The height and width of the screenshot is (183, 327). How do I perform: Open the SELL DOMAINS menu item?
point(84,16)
============================================================
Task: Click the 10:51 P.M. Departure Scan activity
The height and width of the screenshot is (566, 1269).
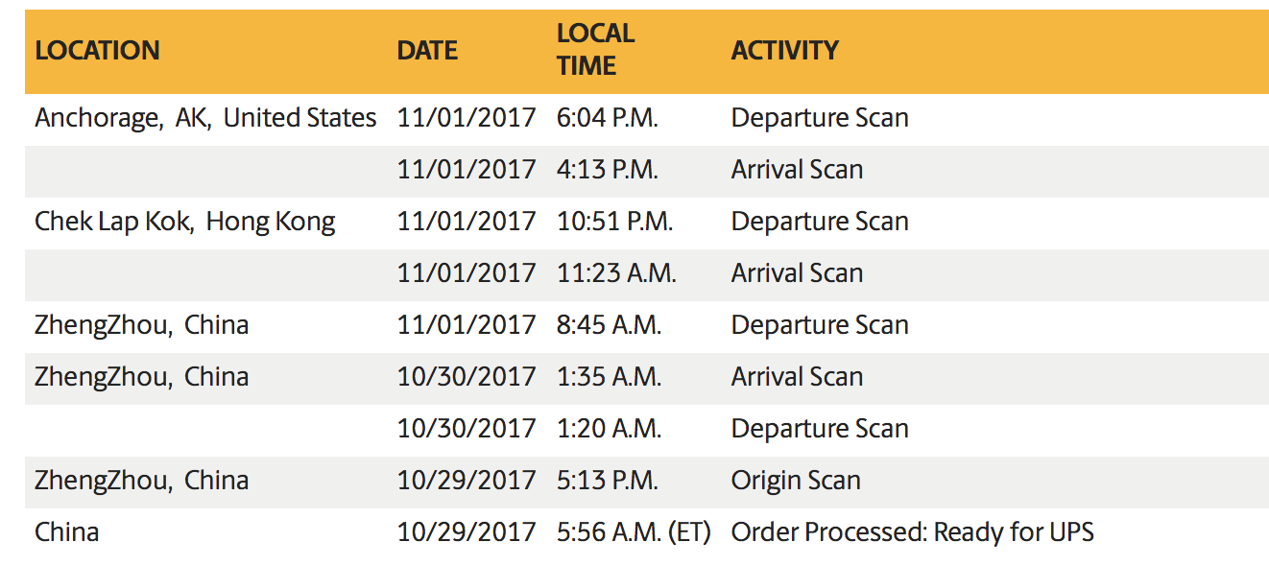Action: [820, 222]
============================================================
Work required:
Rewrite the lines starting at the one containing "The height and width of the screenshot is (183, 327)." and ending at the one containing "point(84,16)" as a Markdown table with the columns Row and Line, leaving out any blank lines.

Result for this task:
| Row | Line |
|---|---|
| 1 | The height and width of the screenshot is (183, 327). How do I perform: Open the SELL DOMAINS menu item? |
| 2 | point(84,16) |